Although she's a native Spanish speaker, she hasn't always taught bilingual classes. It wasn't until she returned to teaching after staying home to raise her children that she realized using her second language would be an asset to her career.
Q. What's your secret to success when it comes to working with such young students?
A. It goes without saying that you need to have a great deal of patience, especially early in the school year. Aside from being patient, teachers need to view things through the lens of a 6- or 7-year-old.
Lessons should be simple, to the point, with many examples, and include students as much as possible. Another important factor is to honor my students' culture. I do this by including authentic stories and books from Mexico during lessons and encourage my students to share their special holidays or weekend celebrations at home.
Q. What's your favorite part of teaching first grade?

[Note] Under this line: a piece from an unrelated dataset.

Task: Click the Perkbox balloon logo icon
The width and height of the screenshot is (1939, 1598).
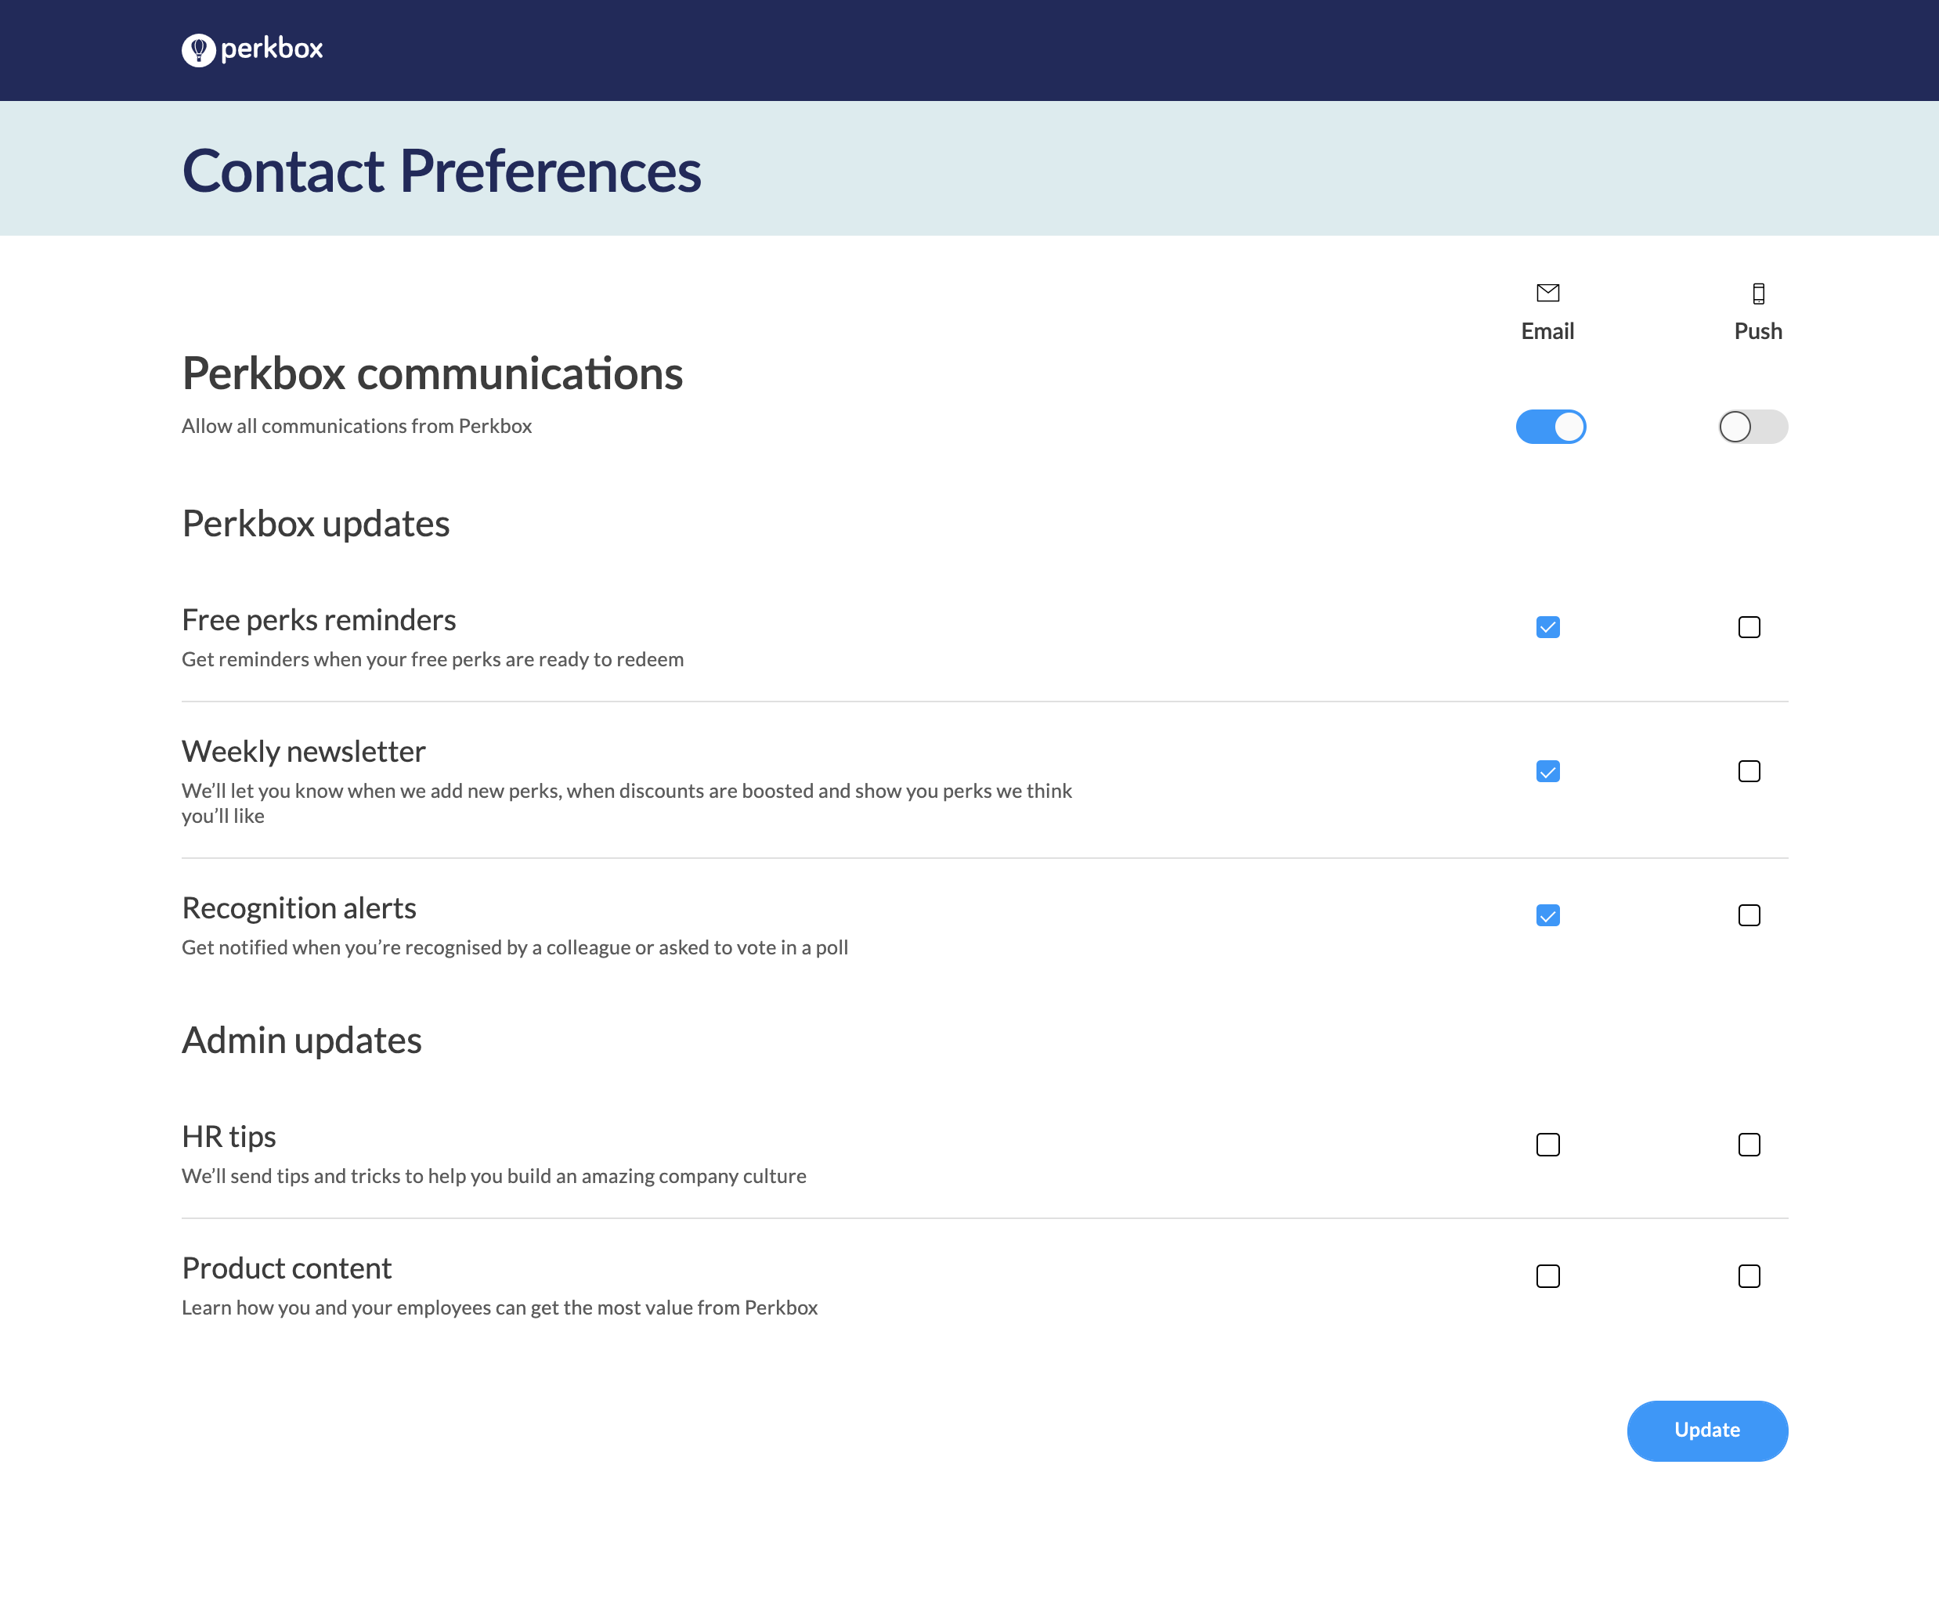Action: tap(198, 50)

A. My favorite part of teaching first grade is observing my students' honesty and inquisitive nature. I never know what they are going to say from one moment to the next.
It is usually during a lesson that those unpredictable outbursts occur, exposing their honest and inquisitive nature. At the end of an exhausting day, it is a reminder of why I continue to teach first grade year after year.
Q. What's your best piece of advice for parents of first-graders when it comes to helping their children in school?
A. The best thing parents can do to help their child succeed in school is to read to them as often as possible and encourage them to read books on topics that interest them.
Parents should also be encouraged to read books to students in their native language, especially if this is the only language spoken at home. This will improve their listening comprehension and help improve reading skills in their second language.
Q. Who was your most influential teacher and why?
A. The most influential teacher in my life was Mrs. Labinsky, my third-grade teacher at Nixon Elementary School in Chicago. She made learning interesting by going beyond the textbook and telling us real stories about the people we were learning about in social studies. She also took an interest in our lives and showed us she really cared.
Q. What's one thing your students would be surprised to learn about you?
A. When I am not planning, grading papers, or doing coursework, I watch telenovelas. Aside from it being very engaging, it helps increase my vocabulary in Spanish and has taught me more about my students' Mexican culture.